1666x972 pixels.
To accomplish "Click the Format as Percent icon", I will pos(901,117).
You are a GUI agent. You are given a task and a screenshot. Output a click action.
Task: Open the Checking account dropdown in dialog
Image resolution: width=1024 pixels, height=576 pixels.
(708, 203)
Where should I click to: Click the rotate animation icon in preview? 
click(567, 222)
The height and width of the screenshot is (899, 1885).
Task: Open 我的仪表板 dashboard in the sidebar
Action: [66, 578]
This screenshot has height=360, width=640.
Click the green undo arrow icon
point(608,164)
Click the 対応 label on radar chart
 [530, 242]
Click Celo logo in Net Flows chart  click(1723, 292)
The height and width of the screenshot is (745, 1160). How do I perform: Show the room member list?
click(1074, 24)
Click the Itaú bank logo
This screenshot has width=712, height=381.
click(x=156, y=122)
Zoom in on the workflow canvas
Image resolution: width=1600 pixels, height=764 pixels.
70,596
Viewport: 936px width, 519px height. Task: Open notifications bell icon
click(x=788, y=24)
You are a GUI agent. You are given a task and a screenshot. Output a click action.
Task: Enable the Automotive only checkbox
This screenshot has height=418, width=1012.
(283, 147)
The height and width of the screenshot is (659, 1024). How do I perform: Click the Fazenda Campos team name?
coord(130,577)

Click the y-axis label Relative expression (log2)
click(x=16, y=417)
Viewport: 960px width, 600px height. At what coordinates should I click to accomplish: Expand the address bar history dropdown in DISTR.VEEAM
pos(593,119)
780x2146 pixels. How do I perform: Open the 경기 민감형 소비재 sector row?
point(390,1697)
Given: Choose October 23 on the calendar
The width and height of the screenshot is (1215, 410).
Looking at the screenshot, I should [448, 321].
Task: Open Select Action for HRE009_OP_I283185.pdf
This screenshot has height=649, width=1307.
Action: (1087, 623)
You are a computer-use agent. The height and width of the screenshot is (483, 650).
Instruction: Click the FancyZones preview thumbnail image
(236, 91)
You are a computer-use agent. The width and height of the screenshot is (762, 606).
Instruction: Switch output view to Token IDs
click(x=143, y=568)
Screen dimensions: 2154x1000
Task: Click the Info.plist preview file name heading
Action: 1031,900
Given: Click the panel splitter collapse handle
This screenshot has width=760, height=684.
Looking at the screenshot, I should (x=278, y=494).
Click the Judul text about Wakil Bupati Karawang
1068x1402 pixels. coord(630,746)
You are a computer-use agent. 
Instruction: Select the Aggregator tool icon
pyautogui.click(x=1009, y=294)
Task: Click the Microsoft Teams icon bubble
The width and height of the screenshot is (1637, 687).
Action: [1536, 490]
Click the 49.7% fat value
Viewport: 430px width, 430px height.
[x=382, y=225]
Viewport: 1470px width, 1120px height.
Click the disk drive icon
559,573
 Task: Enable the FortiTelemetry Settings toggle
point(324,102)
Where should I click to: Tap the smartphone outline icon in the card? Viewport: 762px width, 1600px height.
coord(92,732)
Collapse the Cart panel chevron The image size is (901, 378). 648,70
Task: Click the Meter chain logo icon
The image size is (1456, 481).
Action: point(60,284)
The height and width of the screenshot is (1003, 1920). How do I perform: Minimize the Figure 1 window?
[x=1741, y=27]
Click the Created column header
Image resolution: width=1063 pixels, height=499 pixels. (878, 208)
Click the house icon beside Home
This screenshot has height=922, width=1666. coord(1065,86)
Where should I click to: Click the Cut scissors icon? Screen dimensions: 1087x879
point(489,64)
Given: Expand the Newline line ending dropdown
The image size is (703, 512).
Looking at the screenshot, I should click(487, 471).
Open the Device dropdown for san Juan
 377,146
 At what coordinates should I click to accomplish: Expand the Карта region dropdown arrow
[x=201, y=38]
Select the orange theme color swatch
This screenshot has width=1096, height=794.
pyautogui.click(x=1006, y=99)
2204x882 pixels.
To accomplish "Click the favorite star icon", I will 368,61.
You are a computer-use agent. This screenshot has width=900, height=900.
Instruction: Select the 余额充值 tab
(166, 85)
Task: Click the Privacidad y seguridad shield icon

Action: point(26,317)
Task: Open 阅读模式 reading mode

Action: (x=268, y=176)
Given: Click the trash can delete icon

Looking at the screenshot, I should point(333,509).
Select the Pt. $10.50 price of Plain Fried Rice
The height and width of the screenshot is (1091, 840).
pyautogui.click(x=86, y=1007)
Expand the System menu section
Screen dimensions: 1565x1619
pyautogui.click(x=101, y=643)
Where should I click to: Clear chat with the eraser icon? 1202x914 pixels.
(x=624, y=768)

Try it: Note every line of the records that holds the word "agent", and copy it.

Expected answer:
You are a GUI agent. You are given a task and a screenshot. Output a click action.
You are a GUI agent. You are given a task and a screenshot. Output a click action.
You are a computer-use agent. The height and width of the screenshot is (483, 650).
You are a computer-use agent. The width and height of the screenshot is (762, 606).
You are a computer-use agent. 
You are a computer-use agent. This screenshot has width=900, height=900.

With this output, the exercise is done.